A chicken wing happens when your lead arm bends and your lead elbow pulls away from your body through impact. Your lead arm collapses instead of extending. Your hands slow down. Your clubhead passes your hands. You’re adding loft and losing compression.

The chicken wing is a compensation. Your body is trying to avoid something worse. Until you fix what’s causing it, you can’t stop it.

Cause 1: Your path is too far from the inside

The most common cause of a chicken wing is an inside-out swing path that’s too extreme. You’re swinging so far to the right that you can’t square the face without manipulating something. Your body compensates by bending your lead arm to pull the club back to the left.

The fix is to shallow your path. Work on your downswing sequence. Let your arms drop before your body rotates. This shallows the club naturally without forcing it so far inside that you have to chicken wing to recover.

Cause 2: Your grip is too weak

A weak grip makes it hard to square the clubface. If your hands are rotated too far to the left on the club, the face wants to stay open through impact. Your body compensates by flipping your wrists or bending your lead arm.

Check your grip. You should see at least two knuckles on your lead hand at address. If you only see one or none, rotate your hands slightly to the right on the club. This stronger grip makes it easier to square the face without manipulating it. Give the new grip time to feel normal. Once it does, the chicken wing goes away.

Cause 3: You’re hanging back on your rear foot

If your weight stays on your back foot through impact, you can’t rotate properly. The only way to make contact is to scoop at it. Your lead arm bends. Your wrists flip.

The fix is to feel like you’re covering the ball with your chest through impact. Your upper body should be over the ball or slightly in front of it at impact. This requires you to shift your weight forward and rotate your hips through the shot. When you do this, your arms can extend naturally because your body is in position to support that extension.

Practice hitting balls with 70 percent of your weight on your front foot. Make swings where you feel like you’re trapping the ball against the ground, not helping it up.

Cause 4: You’re trying to hold your lag too long

Some golfers chicken wing because they’ve been told to maintain lag and hold their wrist angles deep into the downswing. They hold it, hold it, hold it, and then at the last second, they have to do something to get the clubhead to the ball. That something is a chicken wing.

Lag is good but it’s not something you hold.

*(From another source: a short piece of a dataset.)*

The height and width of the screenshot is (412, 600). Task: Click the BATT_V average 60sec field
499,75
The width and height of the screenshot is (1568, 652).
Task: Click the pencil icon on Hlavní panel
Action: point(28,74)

It’s something that happens naturally when you sequence your downswing correctly. Your wrists unhinge automatically as you rotate through impact. If you’re trying to maintain lag consciously, stop. Focus on rotating your body through impact and let your arms and wrists respond naturally.

The drill that fixes it

Take your setup with a mid-iron. Make a backswing, then stop at the top. From there, feel like you’re pulling the grip end of the club down toward the ball with your lead arm while your body rotates. Your lead arm should feel like it’s extending down and through, not bending and pulling away.

Hit balls with this feeling. Focus on extension through impact. Extension happens when your path is good, your grip is right, your weight is forward, and you’re rotating through the ball.

The simple truth

You can’t fix a chicken wing by trying to keep your arm straight. It’s a compensation for something else. Fix your path if it’s too inside. Strengthen your grip if it’s too weak. Get your weight forward if you’re hanging back. Stop trying to hold lag if you’re over-controlling your release. Address the root cause and the chicken wing disappears.